Net News, December 1995/January 1996
as published in Futures Industry Magazine
by Sean G. Thomas
As readers of Newsweek can tell you, 1995 was the year of the
Internet. Traditional media have rushed to praise the progress of the World
Wide Web, over the past year, a Time cover story or two notwithstanding,
and many of these same news sources are now preparing their own Web sites.
Financial publications, with their computer-literate readership accustomed
to real-time quotes and news feeds, are no exception.
To those familiar with the conventions of the Net, the arrival of traditional
media is met with some trepidation; what works in a newspaper can work
on the Web to a degree, but without additional content the Web's most salient
features - instant feedback and links to outside sources - fall by the
wayside. For this reason, much of what passes for interaction consists
of using your mouse buttons to "turn" the "page" of
the on-line document, which is interactive in roughly the same way that
talking to the television is conversational.
The Financial Times Group has established two separate domains for their
World Wide Web site, one in the United
States and one in the United Kingdom.
Both sites appear identical in form and content: a six-day archive of published
stories sorted by geographical region, with summaries and top stories available
separately. Each region features one story per day, with a daily technology
story featured similarly. The site also includes a table of stock market
indices, updated on a 30-minute delay.
From their multinational coverage to their special sections on U.K.
budget negotiations, the Financial Times Group sites are faithful to their
printed counterpart down to the salmon background of their text-intensive
pages. One can even complete an on-site form and subscribe to the material
edition. The sites also provide information on the group's FT Information
division, which offers a range of data and computer-based applications.
Screen shots of several products are available for those with graphical
browsers.
The Wall Street Journal's
Money
and Investing Update site seems at first to have carried the paper's
traditional gray eminence into cyberspace with it. Thankfully, once visitors
move beyond the site's front page the palette broadens considerably. This
is due in part to the advertisements throughout the site: though anathema
on the Net until recently, they are handled well by using a small, unobtrusive
graphic to link to the advertiser's home page.

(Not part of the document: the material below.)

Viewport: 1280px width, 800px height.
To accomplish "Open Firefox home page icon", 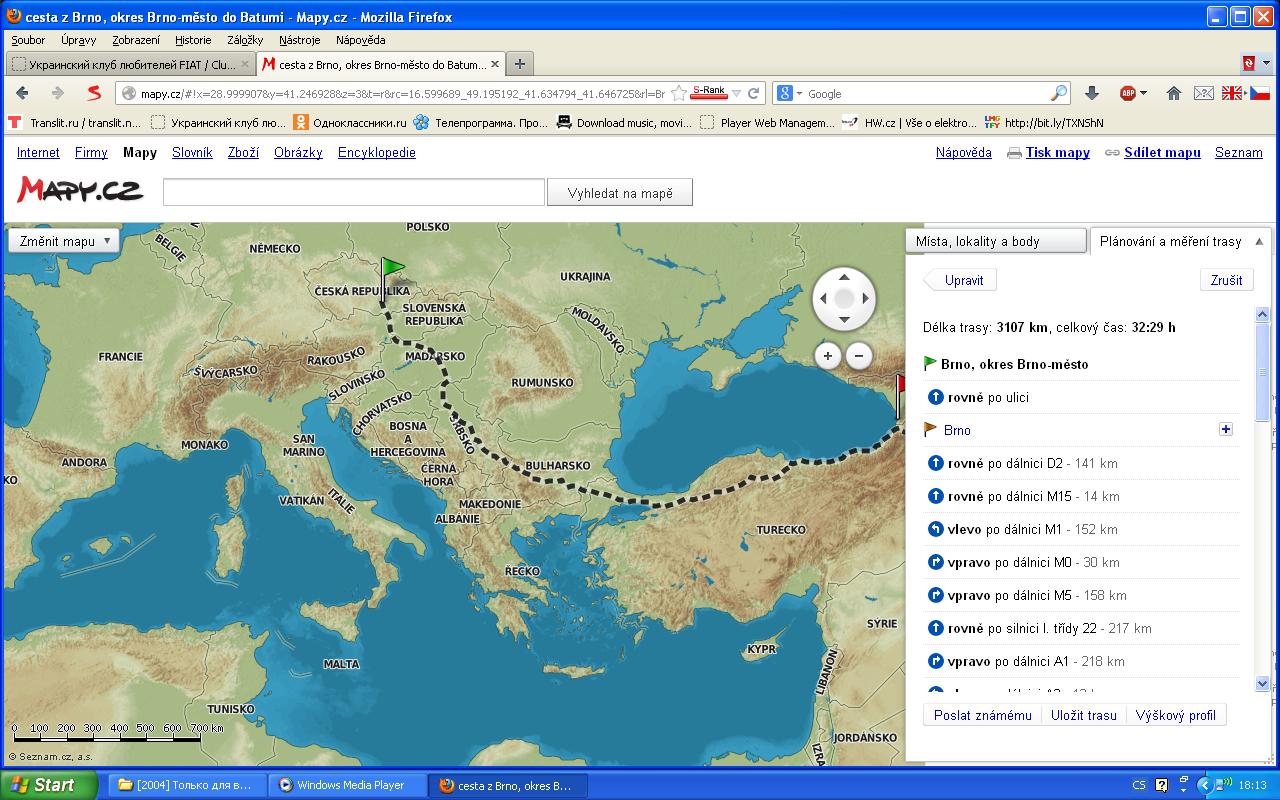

The imagemap toolbar at the top of each page links to stories within
the WSJ's daily edition - 30 days worth of stories are archived
on-site. At the bottom of each page, a series of icons offers additional
tools including briefing books, an internal search engine and a list of
resources that focuses mainly on personal and family finance. Subscription
is free during an unspecified "trial" period, so thrifty surfers
are advised to check this site out quickly.
While the daily papers establish their presence on the electronic frontier,
CNN has been busy readying the on-line
version of their new CNNfn financial
network. They have mustered an impressive supporting cast: Knight-Ridder
Financial news is available through the site, as are stories from the Lexis-Nexis
database. CNNfn's own stories are updated frequently, with a library of
related links for each.
Some of these links include company profiles provided by Hoover's
Online. A fine site in its own right, Hoover's maintains the MasterList
Plus database, which contains searchable information on over 9,300 companies
and pulls no punches in its coverage of them. This variety of resources
uses the Web's strength to CNNfn's best advantage, though taken as a whole
the effect can be disorienting - especially if you're expecting Headline
News.
Unusual, too, is the site's air of irreverence, which though commonplace
for much of the Net seems self-conscious from an established media voice.
This tendency is most apparent in the Grapevine section: touted as a gossip
column of sorts, this page holds the dubious distinction of approximating
with HTML alone the eye-crossing typography usually reserved for expensive
Manhattan magazines. While on the whole enjoyable, visitors will be forgiven
for greeting with skepticism the idea of Ted Turner's staff of financial
reporters as free-wheeling bohemians.